Engineer's blue (also known as scraping blue, Prussian blue, or simply bluing) is a highly pigmented paste used to assist in the mating of two or more components.

History
Joseph Whitworth popularized the first practical method of making accurate flat surfaces, during the 1830s, by using engineer's blue and scraping techniques on three trial surfaces. Prior to his scraping technique, the same three plate method was employed using polishing techniques, giving less accurate results. This improvement led to an explosion of development of precision instruments using these flat surface generation techniques as a basis for further construction of precise shapes.

Preparation
Engineer's blue is prepared by mixing Prussian blue with a non-drying oily material (for example, grease). The coloured oil is rubbed onto a reference surface, and the workpiece is then rubbed against the coloured reference; the transfer (by contact) of the pigment indicates the position of high spots on the workpiece or conversely highlight low points. This method has been used to test the flatness of surfaces and the trueness of a bearing assembly.

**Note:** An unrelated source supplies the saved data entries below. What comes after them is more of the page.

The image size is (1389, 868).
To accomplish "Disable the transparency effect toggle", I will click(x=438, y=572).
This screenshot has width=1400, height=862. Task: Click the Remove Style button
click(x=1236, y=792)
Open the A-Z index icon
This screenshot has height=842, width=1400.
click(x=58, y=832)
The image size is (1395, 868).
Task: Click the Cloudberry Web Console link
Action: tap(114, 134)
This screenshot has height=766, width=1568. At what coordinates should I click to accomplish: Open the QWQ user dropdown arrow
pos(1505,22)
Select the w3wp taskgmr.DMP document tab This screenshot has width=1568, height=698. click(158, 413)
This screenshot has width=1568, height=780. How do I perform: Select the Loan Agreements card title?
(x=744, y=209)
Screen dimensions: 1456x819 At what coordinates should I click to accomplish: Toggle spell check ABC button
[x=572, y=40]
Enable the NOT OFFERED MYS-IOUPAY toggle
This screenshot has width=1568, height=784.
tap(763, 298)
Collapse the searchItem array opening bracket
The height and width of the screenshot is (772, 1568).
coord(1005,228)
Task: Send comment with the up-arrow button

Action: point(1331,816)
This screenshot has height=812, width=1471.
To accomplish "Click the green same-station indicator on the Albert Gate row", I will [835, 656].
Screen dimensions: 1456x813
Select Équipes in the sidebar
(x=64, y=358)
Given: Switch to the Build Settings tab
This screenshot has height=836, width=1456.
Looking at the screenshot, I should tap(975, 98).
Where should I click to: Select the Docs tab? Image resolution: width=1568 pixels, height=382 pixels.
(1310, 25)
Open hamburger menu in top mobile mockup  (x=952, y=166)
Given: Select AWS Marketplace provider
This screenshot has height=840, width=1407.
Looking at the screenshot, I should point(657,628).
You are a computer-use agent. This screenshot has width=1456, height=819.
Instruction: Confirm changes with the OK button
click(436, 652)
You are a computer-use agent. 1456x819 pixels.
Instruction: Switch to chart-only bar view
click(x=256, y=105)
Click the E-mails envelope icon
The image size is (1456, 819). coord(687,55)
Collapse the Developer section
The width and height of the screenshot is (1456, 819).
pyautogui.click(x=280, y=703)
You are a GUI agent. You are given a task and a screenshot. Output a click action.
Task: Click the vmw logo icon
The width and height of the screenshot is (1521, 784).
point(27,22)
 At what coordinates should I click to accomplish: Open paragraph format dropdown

The fitter may be told to "blue it up" when using this piece of equipment.

Use in toolmaking
Prussian blue is widely used by tool makers when the core and cavity of a mould is matched during final assembly. It is also used in other tooling applications, especially during assembly, such as stamping tools and pressure die casting tools. A thin coating of Prussian blue is applied (usually with a paint brush) on the "insert", regardless of the shape or contour, of the mould or tool before the matching is done with the mating part. If the Prussian blue (generally called just "blue") appears evenly on the mating area, it is considered, by the tool makers, as "good matching", indicating a good final product from the tool. Usually no tool would be transferred to testing or production without "blue matching", (a term generally used by tool makers in Asia). Prussian blue is considered as an integral part of precision tool making.